Even in those first few hours from Osaka-Kansai to Kyoto, I had already noticed how every adult man wore a suit. On the bullet train. In the station. Out on the street. Suit after suit after suit. The young guys would wear fashionable clothes, and tourists would be dressed casually.

But if you’re an adult man in Japan, you’re pretty much wearing a suit.


At the start of the trip, my trust in my brother was implicit.

He’d been to Japan numerous times before. He knew where things were and how things operated. I was willing to follow his lead.

I would learn quickly to retain some of my instincts.

My brother is a big guy. I’m about an inch shorter than he, but he’s far more heavier. He’s got enough … insulation to keep him warm. I do not.

I misjudged the weather the morning after our arrival — we were heading to Tokyo by bullet train. I also hadn’t brushed up on how to convert Celsius to Fahrenheit. I got the impression the weather would not require layering. My brother doesn’t need to layer, and I figured I probably didn’t need to either.

As we waited for the bullet train to arrive, I realized my mistake, and I would repeat my regret as we wandered Tokyo: "I should have layered."

The three-hour train ride was comfortable enough for me to forget how cold it was, but when we reached Yasukuni Shrine, I couldn’t enjoy it. I wanted to get indoors and down a cup of tea.


I lived in New York City from 1992-1993. I would buy $25 worth of tokens every week, and I dropped them into a slot whenever I needed to ride a subway or take a bus. When I returned to New York City for a vacation in 2005, the city moved to using a card system. I would slide a card through a slot, and I would refill the card anytime the balance got low.

The Japanese subway system is not so transparent.

First, you have to figure out where you are.

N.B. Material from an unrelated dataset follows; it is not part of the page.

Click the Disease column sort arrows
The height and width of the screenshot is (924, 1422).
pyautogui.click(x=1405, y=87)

Next, you have to figure out where you want to go. Then, you have to see how much it costs to get there. You go to a ticket machine and pay for a ticket in that exact amount.

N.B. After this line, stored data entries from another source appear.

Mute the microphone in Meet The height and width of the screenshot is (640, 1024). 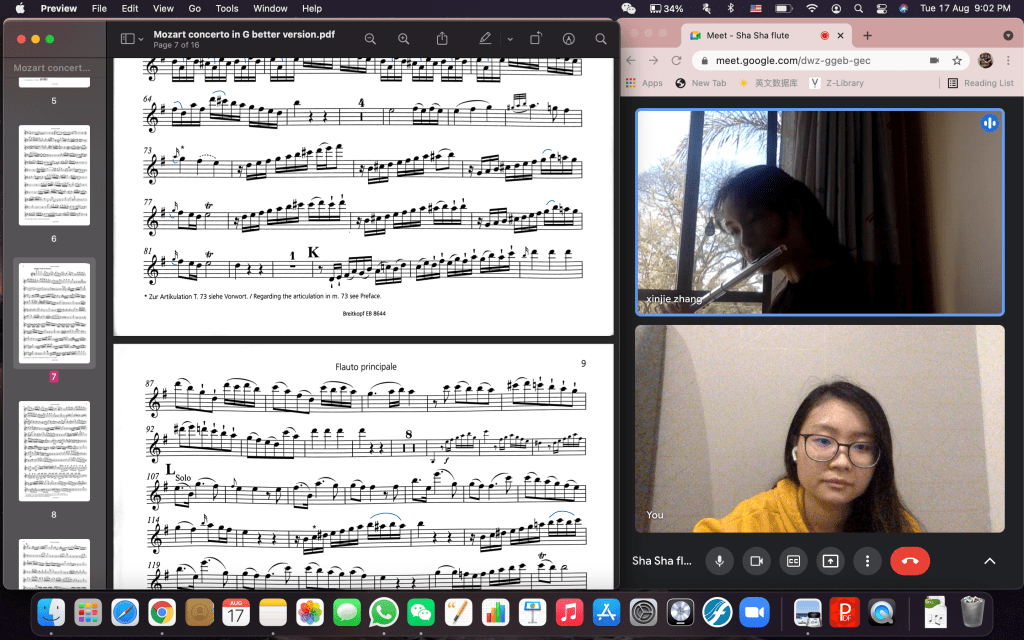click(718, 561)
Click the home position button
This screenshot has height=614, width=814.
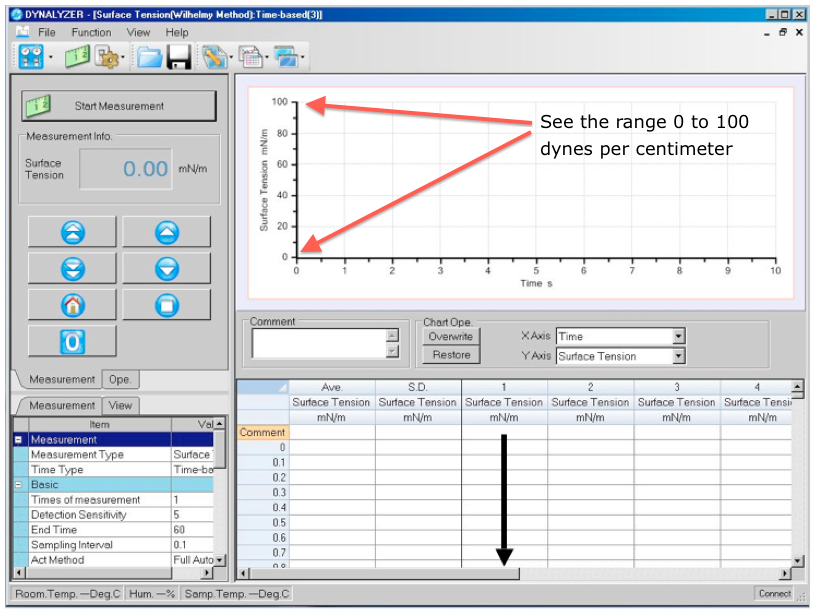pos(72,304)
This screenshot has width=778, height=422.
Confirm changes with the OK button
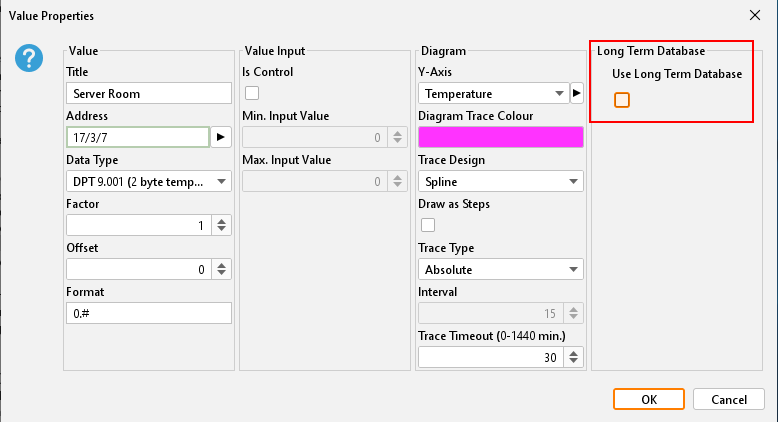(x=649, y=399)
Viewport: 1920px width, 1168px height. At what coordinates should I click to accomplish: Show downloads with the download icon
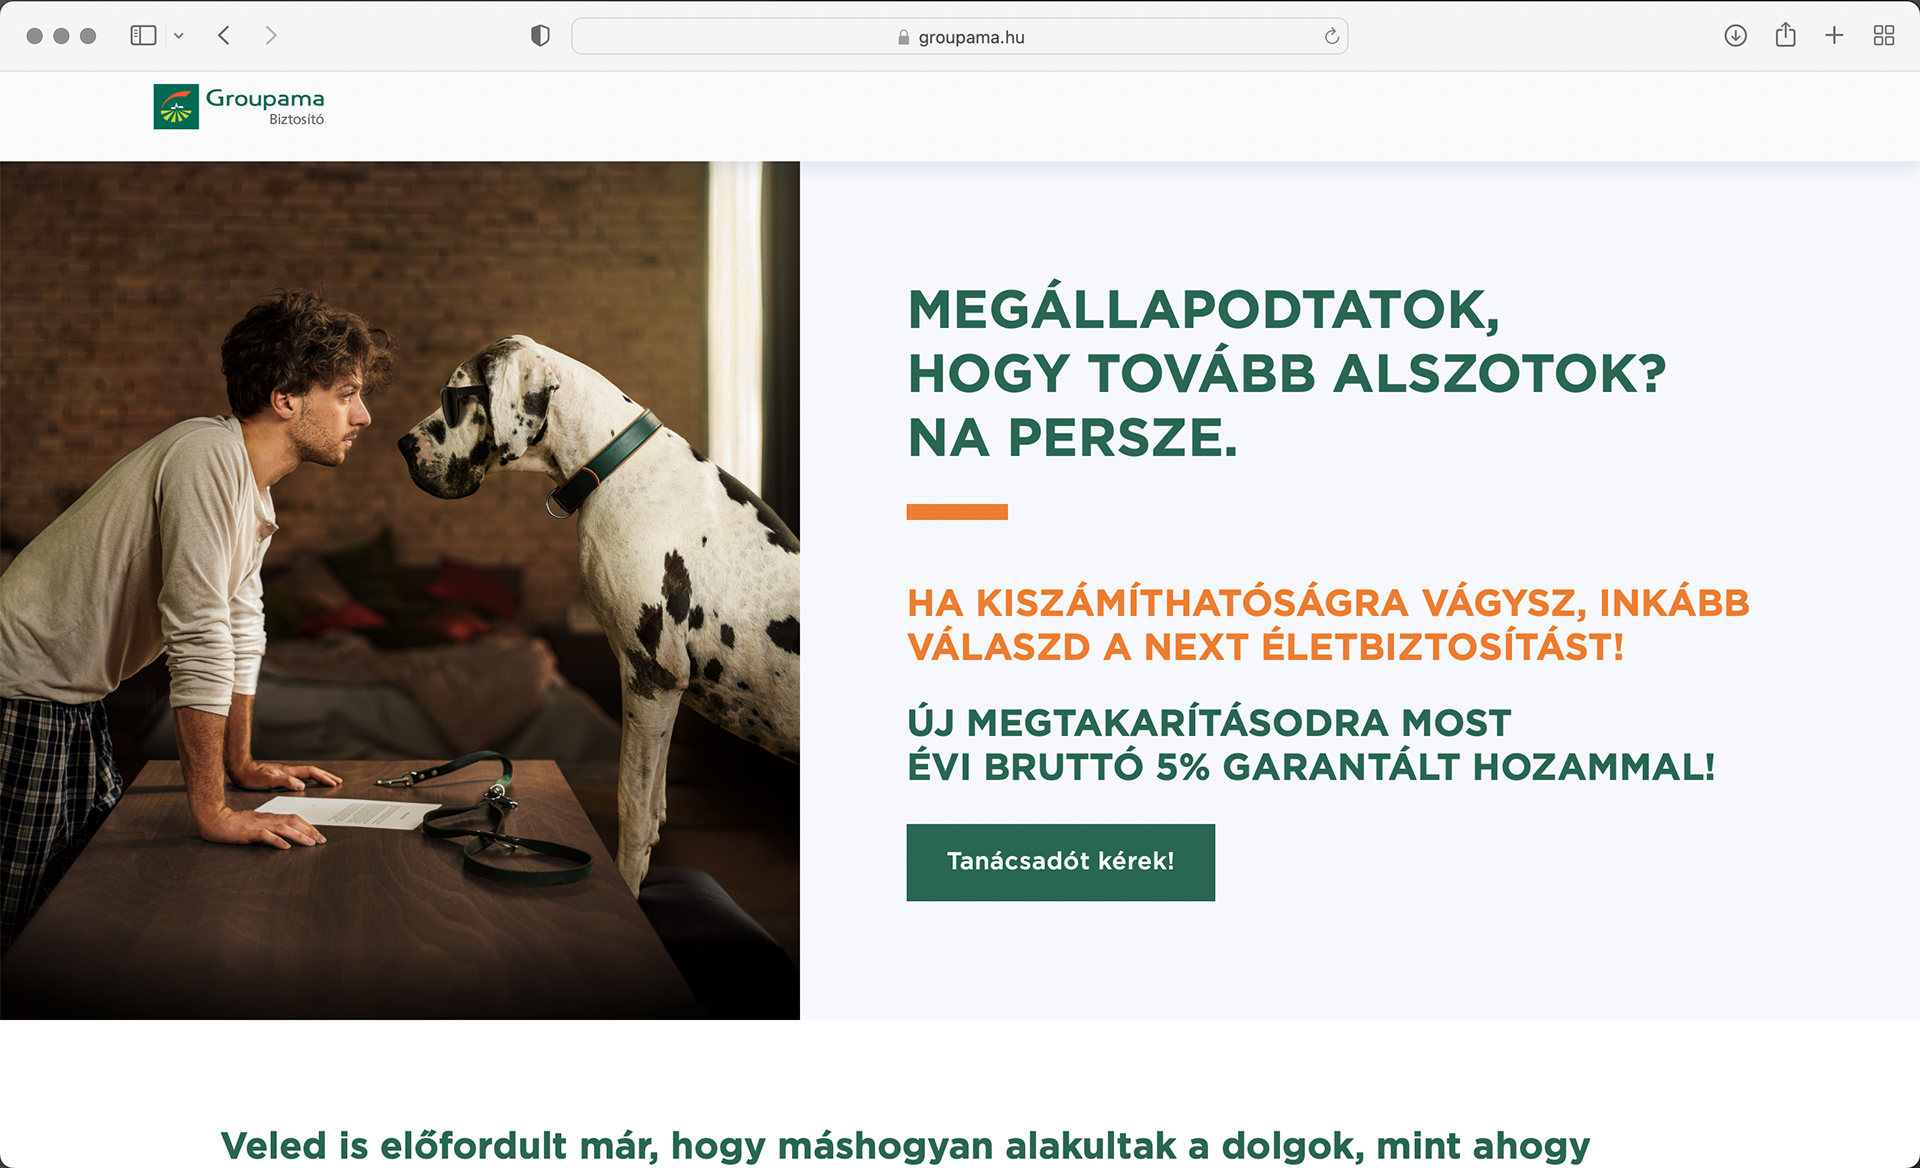[x=1736, y=36]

When you approach the turnstile, you put the ticket through a slot, then pick it up again as you exit the turnstile. You ride the subway to your destination. When you exit the station, you surrender the ticket to the turnstile.

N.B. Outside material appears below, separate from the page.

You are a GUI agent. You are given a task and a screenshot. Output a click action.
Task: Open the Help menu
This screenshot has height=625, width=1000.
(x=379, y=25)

That just struck me as a lot of work.


My brother said we’d be getting our meals from the train stations. I thought he meant we’d be picking up bentos from some kiosk on the train platform. I had an inkling that some train stations in Japan had entire shopping malls, but I couldn’t picture it till I got there.

Huh.

The larger stations in Japan are usually attached to department stores, and the two basement levels of those stores are usually dedicated to restaurants and food courts.

We’re not talking some suburban mall food court bullshit. We’re talking real restaurants with hosts, waiters and menus. "Restaurant courts" would be a better description.

In the US, restaurants provide a glass of water. In Japan, it’s a cup of green tea and a bowl of miso soup. Every meal starts with a hot towel.

A number of savvy restaurants gave us English-language menus, but some did not. I was able to decipher enough Japanese to know what I wanted to get.

A long time ago, I heard the phrase "Americans eat with their nose. Chinese eat with their tongues, and Japanese eat with their eyes." Flavor in Japanese food is not a priority. Texture, sure. Appearance, most definitely. Flavor — let’s just say American-adapted Japanese food ratchet up flavor to a ridiculous degree.

I enjoyed all my meals in Japan, but I would warn Americans against expecting the same kind of flavor they get from their neighborhood Japanese restaurants.


My brother and I had an ambitious itinerary, but the rain and a few moments of getting lost forced us to cut Tokyo Tower.

I wanted to find a Yamaha Music Store, and my brother printed out a map from Google. He plugged in the wrong address. I ended up at a teaching center, not a music store. Another hint that perhaps I could control my own destiny while on this trip.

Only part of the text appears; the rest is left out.